WHAT IS REQUIRED:
In the records below, copy out the lines without changing anything, starting at the line that contains "Task: Click the Podcast Type dropdown arrows" and ending after the line that contains "coord(233,252)".

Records

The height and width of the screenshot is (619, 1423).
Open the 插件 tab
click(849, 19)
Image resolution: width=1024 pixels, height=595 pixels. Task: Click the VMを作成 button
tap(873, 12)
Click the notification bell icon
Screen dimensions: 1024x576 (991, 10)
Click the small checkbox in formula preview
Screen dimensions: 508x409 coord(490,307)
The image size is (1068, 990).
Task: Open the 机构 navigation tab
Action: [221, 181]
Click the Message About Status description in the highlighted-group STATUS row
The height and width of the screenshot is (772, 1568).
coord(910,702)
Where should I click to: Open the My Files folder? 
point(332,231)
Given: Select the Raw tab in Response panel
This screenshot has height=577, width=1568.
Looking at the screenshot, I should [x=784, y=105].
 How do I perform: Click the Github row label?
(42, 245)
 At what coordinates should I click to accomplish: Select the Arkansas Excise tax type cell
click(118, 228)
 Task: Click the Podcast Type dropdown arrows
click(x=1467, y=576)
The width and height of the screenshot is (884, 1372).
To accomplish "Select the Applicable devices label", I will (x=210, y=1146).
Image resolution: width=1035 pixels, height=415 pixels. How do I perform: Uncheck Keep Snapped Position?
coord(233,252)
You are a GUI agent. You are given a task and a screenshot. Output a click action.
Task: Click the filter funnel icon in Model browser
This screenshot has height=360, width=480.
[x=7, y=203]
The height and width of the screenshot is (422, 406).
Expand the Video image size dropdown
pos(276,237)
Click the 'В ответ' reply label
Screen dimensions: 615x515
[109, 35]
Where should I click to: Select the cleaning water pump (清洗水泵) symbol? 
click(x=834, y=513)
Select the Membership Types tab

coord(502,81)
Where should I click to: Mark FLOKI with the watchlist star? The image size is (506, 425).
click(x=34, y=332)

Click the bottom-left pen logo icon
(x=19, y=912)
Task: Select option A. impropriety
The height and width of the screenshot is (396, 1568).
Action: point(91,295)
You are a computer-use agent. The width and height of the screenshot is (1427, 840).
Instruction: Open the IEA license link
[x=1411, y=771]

OUTPUT FOR THIS TASK:
 Task: Click the Podcast Type dropdown arrows
click(x=1467, y=576)
The width and height of the screenshot is (884, 1372).
To accomplish "Select the Applicable devices label", I will (x=210, y=1146).
Image resolution: width=1035 pixels, height=415 pixels. How do I perform: Uncheck Keep Snapped Position?
coord(233,252)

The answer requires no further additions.